But being good rule-followers is only half the point. It's just as important to be able to think like an attacker. In any situation (not only software-related), think about what the vulnerabilities are. You need to understand some of those weird ways that people can attack systems - monitoring power consumption, speed of calculation, random number weaknesses, protocol weaknesses, human system weaknesses, etc. Giving developers freedom and creative opportunities to explore these is important.
Use checklist approaches such as OWASP (http://www.owasp.org/index.php/Main_Page).
Use independent evaluation (eg. http://www.commoncriteriaportal.org/thecc.html). Even if such evaluation is too expensive, design & document as though you were going to use it.
Make sure your security argument is expressed clearly. The common criteria Security Target is a good format. For serious systems, a formal description can also be useful. Be clear about any assumptions or secrets you rely on. Monitor security trends, and frequently re-examine threats and countermeasures to make sure that they're up to date.

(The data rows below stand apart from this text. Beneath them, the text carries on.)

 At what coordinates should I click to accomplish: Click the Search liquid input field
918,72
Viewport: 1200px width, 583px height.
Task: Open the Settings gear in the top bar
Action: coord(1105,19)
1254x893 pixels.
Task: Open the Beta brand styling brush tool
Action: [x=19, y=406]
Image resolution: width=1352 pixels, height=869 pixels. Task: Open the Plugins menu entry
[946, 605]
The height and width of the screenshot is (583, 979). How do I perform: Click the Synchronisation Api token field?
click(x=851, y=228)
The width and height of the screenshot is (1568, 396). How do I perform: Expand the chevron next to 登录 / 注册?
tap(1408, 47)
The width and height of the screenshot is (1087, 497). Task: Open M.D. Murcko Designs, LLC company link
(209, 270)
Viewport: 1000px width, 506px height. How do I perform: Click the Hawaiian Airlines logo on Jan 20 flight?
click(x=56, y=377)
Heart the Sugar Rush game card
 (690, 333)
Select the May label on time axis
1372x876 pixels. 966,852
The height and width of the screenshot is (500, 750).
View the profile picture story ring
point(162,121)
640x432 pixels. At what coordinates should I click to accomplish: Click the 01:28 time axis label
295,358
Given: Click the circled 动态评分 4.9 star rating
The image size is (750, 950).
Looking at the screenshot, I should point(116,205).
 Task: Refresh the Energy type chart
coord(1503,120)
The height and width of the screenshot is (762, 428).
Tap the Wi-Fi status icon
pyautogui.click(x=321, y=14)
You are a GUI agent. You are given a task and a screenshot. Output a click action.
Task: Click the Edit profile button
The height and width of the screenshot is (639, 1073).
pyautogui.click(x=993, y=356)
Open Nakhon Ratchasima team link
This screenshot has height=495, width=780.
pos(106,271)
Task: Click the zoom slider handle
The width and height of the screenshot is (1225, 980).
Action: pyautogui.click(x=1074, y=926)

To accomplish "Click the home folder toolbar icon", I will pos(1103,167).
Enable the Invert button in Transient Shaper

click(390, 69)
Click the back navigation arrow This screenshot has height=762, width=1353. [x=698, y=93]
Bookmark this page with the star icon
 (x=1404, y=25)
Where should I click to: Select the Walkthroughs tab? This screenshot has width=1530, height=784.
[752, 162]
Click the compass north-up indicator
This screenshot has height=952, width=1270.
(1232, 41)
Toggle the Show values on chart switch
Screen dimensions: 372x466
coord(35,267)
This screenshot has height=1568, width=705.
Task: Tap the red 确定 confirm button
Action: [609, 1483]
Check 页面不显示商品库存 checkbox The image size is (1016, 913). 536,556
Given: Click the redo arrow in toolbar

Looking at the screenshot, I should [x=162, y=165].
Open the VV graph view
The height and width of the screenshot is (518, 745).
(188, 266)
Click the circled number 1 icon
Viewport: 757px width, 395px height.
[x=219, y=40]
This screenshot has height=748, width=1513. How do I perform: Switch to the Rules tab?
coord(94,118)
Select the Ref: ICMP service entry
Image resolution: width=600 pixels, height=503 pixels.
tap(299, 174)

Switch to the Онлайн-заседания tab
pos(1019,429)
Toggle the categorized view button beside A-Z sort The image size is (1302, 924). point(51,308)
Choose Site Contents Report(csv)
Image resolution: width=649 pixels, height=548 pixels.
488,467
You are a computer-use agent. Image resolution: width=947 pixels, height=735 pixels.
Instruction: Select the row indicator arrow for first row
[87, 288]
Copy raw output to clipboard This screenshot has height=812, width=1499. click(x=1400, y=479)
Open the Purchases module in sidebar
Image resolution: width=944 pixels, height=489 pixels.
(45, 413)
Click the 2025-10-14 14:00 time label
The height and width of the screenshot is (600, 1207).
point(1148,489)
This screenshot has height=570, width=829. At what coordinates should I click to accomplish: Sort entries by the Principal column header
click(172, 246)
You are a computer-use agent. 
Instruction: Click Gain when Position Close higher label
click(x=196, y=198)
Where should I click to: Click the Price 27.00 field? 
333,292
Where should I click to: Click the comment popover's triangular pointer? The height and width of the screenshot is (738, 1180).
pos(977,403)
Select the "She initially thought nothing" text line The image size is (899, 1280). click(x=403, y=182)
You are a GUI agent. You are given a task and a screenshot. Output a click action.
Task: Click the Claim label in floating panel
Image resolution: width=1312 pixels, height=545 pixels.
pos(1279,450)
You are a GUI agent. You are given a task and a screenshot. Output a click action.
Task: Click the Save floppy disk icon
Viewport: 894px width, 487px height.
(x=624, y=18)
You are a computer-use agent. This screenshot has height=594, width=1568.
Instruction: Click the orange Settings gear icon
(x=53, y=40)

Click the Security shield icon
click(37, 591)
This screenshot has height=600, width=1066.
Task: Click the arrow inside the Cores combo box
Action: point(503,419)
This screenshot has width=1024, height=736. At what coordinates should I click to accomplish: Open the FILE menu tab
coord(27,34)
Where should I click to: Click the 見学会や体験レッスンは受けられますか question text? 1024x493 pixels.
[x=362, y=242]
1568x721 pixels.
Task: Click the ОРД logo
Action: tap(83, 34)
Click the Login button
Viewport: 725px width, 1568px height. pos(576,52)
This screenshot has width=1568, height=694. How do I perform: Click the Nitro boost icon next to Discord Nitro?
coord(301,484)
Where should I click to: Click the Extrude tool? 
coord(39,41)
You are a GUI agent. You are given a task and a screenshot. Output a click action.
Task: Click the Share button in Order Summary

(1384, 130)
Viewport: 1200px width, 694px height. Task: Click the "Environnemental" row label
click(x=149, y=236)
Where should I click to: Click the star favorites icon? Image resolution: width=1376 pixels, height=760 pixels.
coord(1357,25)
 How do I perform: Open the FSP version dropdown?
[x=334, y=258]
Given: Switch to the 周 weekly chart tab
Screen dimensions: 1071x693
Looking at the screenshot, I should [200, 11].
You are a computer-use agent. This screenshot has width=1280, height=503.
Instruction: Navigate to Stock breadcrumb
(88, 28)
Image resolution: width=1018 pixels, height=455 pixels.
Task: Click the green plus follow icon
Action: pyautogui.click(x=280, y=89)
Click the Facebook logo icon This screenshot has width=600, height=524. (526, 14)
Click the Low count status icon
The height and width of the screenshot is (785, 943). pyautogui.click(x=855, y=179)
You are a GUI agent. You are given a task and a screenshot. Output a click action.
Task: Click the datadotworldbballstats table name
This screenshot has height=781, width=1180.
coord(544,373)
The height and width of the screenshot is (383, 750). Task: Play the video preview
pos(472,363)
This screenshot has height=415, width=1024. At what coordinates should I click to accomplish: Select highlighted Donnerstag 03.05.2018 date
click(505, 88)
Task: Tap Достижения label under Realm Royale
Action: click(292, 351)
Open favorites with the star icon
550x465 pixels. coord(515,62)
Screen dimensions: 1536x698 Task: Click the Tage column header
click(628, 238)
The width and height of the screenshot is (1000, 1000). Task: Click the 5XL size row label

Examine the incentives around your software development people and processes. Make sure that the rewards are in the right place. Don't make it tempting for developers to hide problems.
Consider asking your QSA or ASV to provide some training to your developers.
Security basically falls into one or more of three domains:
1) Inside users
2) Network infrastructure
3) Client side scripting
That list is written in order of severity, which opposite the order to violation probability. Here are the proper management solutions form a very broad perspective:
The only solution to prevent violations from the inside user is to educate the user, enforce awareness of company policies, limit user freedoms, and monitor user activities. This is extremely important as this is where the most severe security violations always occur whether malicious or unintentional.
Network infrastructure is the traditional domain of information security. Two years ago security experts would not consider looking anywhere else for security management. Some basic strategies are to use NAT for all internal IP addresses, enable port security in your network switches, physically separate services onto separate hardware and carefully protect access to those services ever after everything is buried behind the firewall. Protect your database from code injection. Use IPSEC to reach all automation services behind the firewall and limit points of access to known points behind an IDS or IPS. Basically, limit access to everything, encrypt that access, and inherently trust every access request is potentially malicious.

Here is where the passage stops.